**WORK TASK:** Every line containing the word "computer" is to be copied from the data below.

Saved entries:

========================

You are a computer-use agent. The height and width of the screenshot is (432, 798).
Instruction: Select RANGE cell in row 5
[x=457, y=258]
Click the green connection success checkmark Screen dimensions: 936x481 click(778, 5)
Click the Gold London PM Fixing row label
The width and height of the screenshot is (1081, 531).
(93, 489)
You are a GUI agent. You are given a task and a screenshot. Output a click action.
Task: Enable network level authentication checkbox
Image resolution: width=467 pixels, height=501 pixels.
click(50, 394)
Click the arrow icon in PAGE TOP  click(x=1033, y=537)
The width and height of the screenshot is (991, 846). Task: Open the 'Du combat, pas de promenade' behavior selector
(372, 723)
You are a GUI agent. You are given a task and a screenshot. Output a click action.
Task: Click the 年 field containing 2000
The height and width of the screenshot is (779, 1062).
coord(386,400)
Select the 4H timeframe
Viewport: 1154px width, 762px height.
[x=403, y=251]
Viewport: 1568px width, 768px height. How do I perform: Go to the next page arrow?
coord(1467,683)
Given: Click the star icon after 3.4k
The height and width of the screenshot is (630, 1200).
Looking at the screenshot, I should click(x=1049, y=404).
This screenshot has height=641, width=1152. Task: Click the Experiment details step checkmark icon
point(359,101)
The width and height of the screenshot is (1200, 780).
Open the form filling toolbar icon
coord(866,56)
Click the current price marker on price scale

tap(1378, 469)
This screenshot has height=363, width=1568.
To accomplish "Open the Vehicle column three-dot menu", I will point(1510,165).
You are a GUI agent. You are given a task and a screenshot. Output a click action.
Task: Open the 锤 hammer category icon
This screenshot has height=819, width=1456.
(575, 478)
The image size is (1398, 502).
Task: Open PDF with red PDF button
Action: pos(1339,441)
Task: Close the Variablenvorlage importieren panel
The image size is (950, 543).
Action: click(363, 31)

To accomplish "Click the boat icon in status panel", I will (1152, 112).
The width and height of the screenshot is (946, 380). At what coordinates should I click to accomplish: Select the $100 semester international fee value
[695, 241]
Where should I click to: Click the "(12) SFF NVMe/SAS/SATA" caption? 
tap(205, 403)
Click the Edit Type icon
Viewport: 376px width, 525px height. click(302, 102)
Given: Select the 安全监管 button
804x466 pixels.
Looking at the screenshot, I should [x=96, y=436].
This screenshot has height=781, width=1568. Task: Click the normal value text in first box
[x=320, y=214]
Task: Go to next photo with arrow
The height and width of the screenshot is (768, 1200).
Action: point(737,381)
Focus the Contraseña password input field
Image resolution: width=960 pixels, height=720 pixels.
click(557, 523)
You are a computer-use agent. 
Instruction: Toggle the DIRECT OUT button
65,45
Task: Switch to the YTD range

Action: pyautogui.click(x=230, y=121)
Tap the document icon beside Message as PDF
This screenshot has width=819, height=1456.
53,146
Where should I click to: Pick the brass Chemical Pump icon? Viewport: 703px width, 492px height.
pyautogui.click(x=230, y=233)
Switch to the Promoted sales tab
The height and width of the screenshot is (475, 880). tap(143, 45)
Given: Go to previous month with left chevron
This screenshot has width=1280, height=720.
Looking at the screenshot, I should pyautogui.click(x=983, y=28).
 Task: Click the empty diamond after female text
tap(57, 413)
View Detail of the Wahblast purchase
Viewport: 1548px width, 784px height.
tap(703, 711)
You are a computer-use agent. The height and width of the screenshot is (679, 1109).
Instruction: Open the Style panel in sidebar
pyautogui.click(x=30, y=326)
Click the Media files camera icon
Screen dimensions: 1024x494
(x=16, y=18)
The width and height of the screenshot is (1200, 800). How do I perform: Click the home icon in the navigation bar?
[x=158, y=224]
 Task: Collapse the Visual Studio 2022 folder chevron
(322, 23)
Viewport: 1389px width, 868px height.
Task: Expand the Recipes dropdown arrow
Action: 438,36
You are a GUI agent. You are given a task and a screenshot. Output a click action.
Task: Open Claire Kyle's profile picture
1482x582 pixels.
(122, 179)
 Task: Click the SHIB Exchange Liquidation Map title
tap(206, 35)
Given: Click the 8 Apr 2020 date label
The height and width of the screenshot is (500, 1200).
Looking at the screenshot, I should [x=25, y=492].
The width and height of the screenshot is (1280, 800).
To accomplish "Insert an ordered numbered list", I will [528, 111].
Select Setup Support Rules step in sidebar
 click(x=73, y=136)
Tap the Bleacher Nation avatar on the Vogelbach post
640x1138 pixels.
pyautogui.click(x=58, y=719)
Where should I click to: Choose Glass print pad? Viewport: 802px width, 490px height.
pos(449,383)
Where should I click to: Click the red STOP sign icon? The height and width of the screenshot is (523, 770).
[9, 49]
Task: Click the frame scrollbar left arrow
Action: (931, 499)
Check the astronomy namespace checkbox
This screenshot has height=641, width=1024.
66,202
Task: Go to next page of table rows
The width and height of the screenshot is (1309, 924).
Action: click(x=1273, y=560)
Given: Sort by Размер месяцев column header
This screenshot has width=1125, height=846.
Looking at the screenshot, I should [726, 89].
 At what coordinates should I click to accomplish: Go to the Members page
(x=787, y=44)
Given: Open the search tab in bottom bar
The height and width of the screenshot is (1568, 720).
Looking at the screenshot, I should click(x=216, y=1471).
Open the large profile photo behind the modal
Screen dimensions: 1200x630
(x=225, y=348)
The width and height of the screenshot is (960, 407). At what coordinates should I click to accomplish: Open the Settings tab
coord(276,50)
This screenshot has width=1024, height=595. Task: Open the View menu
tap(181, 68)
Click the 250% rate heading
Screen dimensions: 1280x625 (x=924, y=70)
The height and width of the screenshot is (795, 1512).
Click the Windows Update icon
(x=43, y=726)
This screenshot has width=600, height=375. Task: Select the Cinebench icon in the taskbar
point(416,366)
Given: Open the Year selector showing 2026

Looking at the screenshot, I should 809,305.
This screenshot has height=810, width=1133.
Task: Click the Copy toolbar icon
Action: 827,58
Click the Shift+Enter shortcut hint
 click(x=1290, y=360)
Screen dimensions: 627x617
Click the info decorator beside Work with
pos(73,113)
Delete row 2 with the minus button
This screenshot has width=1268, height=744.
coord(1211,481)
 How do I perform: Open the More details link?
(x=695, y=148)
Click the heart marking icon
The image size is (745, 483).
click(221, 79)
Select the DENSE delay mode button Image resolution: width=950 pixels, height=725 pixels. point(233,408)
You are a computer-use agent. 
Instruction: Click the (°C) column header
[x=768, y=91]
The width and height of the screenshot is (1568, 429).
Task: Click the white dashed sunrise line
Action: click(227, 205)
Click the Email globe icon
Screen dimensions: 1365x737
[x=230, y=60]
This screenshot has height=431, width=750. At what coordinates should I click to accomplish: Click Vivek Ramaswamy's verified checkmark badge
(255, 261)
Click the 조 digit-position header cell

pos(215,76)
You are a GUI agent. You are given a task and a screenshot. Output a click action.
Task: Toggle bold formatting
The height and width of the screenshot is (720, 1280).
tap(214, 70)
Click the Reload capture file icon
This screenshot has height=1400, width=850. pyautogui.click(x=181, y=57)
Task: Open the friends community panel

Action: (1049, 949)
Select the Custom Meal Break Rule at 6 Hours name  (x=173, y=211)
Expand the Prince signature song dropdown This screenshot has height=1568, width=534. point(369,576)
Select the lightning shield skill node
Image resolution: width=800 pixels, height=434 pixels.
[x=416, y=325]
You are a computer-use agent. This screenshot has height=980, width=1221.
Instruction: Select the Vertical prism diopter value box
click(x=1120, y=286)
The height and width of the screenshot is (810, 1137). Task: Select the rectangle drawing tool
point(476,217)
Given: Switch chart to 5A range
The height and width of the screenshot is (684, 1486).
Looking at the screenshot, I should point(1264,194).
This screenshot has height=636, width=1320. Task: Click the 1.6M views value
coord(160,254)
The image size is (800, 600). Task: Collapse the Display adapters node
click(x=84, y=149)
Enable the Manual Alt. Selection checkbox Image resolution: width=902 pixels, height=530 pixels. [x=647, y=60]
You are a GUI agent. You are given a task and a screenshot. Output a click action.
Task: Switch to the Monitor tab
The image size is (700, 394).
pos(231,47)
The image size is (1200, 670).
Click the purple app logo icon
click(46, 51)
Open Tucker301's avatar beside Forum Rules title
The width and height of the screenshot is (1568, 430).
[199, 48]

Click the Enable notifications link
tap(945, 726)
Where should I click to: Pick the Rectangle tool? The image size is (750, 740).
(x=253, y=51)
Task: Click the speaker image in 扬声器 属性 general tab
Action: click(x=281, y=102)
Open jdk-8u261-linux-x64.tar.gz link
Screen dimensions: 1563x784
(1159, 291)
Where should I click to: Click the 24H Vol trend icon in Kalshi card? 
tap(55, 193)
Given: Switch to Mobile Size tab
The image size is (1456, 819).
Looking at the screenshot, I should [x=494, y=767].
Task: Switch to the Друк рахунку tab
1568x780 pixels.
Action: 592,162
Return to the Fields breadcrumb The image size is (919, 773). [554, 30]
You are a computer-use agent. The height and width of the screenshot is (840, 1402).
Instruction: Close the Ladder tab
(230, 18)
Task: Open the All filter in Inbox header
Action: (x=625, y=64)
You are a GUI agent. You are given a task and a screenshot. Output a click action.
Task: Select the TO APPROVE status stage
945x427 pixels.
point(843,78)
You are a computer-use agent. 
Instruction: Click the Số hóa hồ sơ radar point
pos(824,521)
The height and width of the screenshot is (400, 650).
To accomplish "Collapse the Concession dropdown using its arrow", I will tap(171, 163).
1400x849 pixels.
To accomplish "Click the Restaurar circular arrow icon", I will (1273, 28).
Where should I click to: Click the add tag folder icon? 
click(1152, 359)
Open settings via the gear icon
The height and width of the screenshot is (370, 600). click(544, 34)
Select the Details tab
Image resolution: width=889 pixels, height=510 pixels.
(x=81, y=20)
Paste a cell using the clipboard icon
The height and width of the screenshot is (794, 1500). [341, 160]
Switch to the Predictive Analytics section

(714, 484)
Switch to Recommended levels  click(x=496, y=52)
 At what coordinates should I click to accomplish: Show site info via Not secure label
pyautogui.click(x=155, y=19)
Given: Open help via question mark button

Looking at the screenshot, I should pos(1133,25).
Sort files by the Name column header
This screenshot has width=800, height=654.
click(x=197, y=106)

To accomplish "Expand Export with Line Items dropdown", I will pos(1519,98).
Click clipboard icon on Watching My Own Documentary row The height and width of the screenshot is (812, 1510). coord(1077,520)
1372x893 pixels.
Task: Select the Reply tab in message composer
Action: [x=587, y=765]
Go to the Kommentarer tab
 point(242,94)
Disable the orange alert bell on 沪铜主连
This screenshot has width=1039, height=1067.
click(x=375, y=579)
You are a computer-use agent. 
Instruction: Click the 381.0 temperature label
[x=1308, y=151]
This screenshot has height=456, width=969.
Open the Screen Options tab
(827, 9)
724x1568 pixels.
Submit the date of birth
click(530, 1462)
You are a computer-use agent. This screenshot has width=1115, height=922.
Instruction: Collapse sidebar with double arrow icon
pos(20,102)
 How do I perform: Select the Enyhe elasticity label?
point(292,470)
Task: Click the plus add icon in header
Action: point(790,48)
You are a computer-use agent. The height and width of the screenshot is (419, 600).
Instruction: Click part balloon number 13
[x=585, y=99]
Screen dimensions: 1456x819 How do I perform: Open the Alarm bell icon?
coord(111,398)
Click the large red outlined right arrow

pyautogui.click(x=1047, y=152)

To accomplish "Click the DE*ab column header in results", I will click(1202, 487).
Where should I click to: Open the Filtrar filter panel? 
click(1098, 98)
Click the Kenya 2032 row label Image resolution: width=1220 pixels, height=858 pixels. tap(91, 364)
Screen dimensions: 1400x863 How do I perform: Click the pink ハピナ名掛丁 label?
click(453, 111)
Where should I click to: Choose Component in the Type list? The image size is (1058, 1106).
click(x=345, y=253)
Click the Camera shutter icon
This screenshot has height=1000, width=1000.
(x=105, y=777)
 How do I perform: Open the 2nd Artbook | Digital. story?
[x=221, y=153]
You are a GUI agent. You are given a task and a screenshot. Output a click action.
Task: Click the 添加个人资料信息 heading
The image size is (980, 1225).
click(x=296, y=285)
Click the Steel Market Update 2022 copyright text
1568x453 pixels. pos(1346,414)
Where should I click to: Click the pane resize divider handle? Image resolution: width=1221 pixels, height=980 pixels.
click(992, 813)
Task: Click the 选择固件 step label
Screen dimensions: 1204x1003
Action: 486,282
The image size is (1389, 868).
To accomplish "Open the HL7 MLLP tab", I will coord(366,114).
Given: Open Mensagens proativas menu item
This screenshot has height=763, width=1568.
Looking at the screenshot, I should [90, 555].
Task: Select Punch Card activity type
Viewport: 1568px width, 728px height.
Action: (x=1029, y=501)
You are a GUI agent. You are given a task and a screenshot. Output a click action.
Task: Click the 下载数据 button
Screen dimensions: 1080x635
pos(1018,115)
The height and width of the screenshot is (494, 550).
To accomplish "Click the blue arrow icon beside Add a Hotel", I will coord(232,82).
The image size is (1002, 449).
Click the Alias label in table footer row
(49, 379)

========================

**SOLUTION FOR THIS TASK:**
You are a computer-use agent. The height and width of the screenshot is (432, 798).
You are a computer-use agent. 
You are a computer-use agent. The height and width of the screenshot is (679, 1109).
You are a computer-use agent. 
You are a computer-use agent. This screenshot has height=980, width=1221.
You are a computer-use agent. The height and width of the screenshot is (840, 1402).
You are a computer-use agent. 
You are a computer-use agent. 
You are a computer-use agent. This screenshot has width=1115, height=922.
You are a computer-use agent. The height and width of the screenshot is (419, 600).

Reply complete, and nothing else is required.